– Сюда мы еще не заглядывали, – предлагает он осторожно и встает вполоборота, чтобы его спутники увидели тропинку.
Судя по всему, Оскар не собирается идти первым. Он замедляет шаг и позволяет всем обогнать его.
Недлинная боковая дорожка заканчивается аккуратным металлическим парапетом, отделяющим прогулочную зону от опасного каменистого склона. Бледные, как арбузная мякоть, замерзшие пятна крови под ногами ведут их к парапету так же уверенно, как это сделали бы меловые стрелки на асфальте, если бы сейчас, скажем, шла игра в казаков-разбойников.
Лора обжигает ладони стальными перилами, наклоняется вперед и вытягивает шею, и смотрит вниз. Она не боится мертвецов. Там, где она родилась, люди нередко не доживают до преклонных лет, она видела достаточно похорон. С другой стороны, Лорины мертвецы – смирные, умытые, расчесанные на пробор и завернутые в лучшие свои костюмы – послушно лежали в обитых тканью гробах. Как бы они ни вели себя при жизни, в смерти все как один выглядели прилично и кротко. Неопасно. До того как показать их Лоре, им пристойно опустили веки и сложили руки, а лбы накрыли лентой с крупными красными буквами. «Святый Боже, Святый Крепкий, Святый Безсмертный, помилуй нас», – требовала могущественная лента, прижимая мертвые головы к ситцевой изнанке гроба, не позволяя им никаких вольностей.
В замерзшем Сонином лице нет покоя. Оно вызывающе неприлично. Сонино лицо глядит на Лору стеклянными шарами глаз с несимметрично примерзшими веками. Лоре будет трудно забыть вывернутую Сонину нижнюю губу и розовый сталактит слюны, застывший в уголке рта. Синие пальцы, разбросанные руки и левую ногу, согнутую в колене – так, словно Соня собирается с силами, чтобы повернуть сведенную морозом шею, оторвать от камня волосы, поседевшие от инея и хрустящие, как оберточная бумага, и подняться Лоре навстречу. Словно это вот-вот произойдет. Смерть, которую видит Лора на дне каменного кармана, как сырая фотография, – необработанная, натуральная, без фильтров. В ней еще нет смирения. Лора хотела бы отвести взгляд, но не может этого сделать; даже мертвая, Соня умеет приковывать внимание. Лора пытается вдохнуть. Поднимает руки к лицу. Я хочу домой, думает Лора, я просто хочу домой, я вообще не хотела ехать.

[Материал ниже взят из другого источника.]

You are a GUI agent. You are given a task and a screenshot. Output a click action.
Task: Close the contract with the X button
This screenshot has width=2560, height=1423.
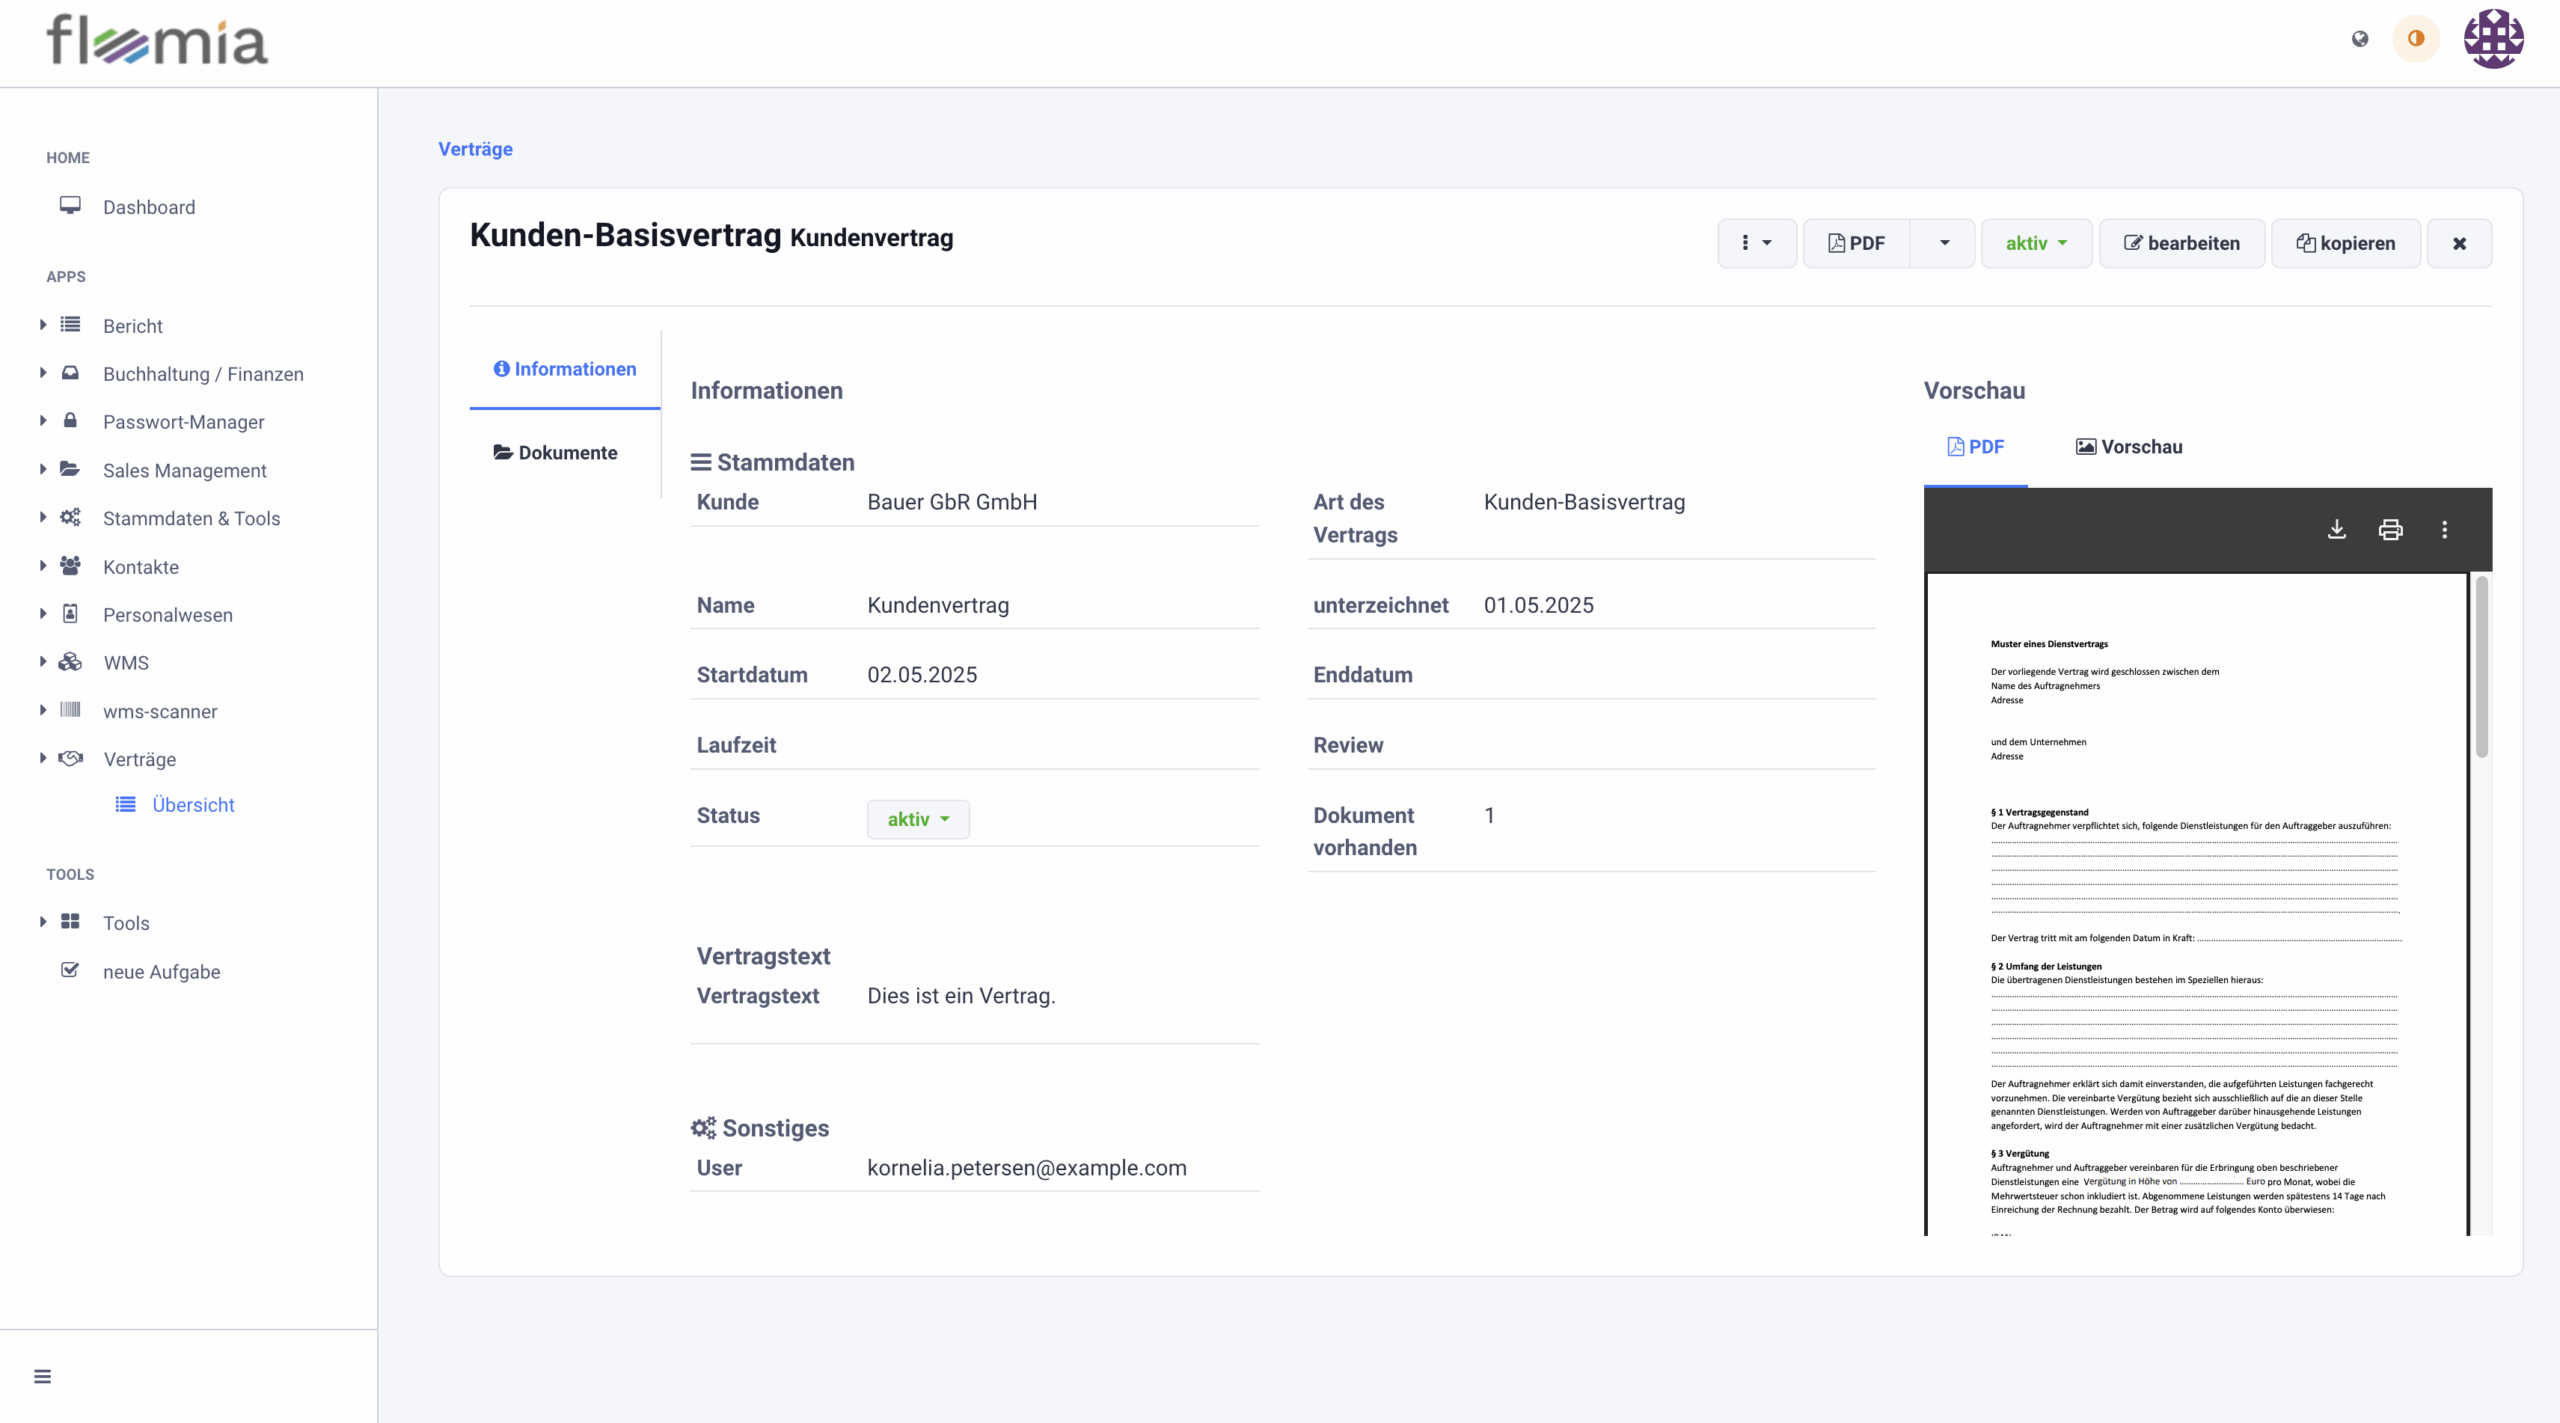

Оскар подходит ближе и встает сбоку, у самого края парапета, бросает вниз мимолетный взгляд и тут же разворачивается обратно, к живым, и на мгновение становится похож на конферансье. На ведущего боксерского поединка. Кажется, он вот-вот изогнется, выбросит вперед правую руку и крикнет торжественно: «Ladies and gentlemen!» К счастью, он не делает этого и просто становится спиной к яме, единственный зритель, для которого восемь человек исполнят сейчас свои партии.

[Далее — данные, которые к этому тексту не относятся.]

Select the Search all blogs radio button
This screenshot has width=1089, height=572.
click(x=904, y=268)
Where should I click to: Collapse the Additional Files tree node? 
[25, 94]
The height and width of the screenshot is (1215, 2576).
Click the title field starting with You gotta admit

И они исполняют: например, Лора, которая наконец плачет, некрасиво кривит рот и трет кулаками глаза, размазывая остатки вчерашней туши по своим цыганским щекам. Например, Лиза, которая на месте надутой девицы с вечно поджатыми губами видит ребенка, обычного испуганного ребенка, и с облегчением протягивает руки, повинуясь спасительному инстинкту: схватить, прижать и утешить, потому что это оказывается гораздо проще, чем задыхаться от ужаса над неподвижным стеклянным телом. Чем плакать самой.
Например, Ваня. Который хмурится, и заглядывает в Сонины приоткрытые глаза, и говорит: что за хрень. Что за, мать его, хрень. Что за хрень – и стучит кулаком по холодной железной трубе с видом человека, который вот-вот предъявит претензии, потому что уговор был другой. В перечне оплаченных Ваней услуг не было пункта «мертвая актриса с двумя дырками от лыжной палки и сломанной лодыжкой». Нарушение контракта, вот что написано на Ванином лице. Вы что себе, бляди, думаете, вот-вот скажет Ваня.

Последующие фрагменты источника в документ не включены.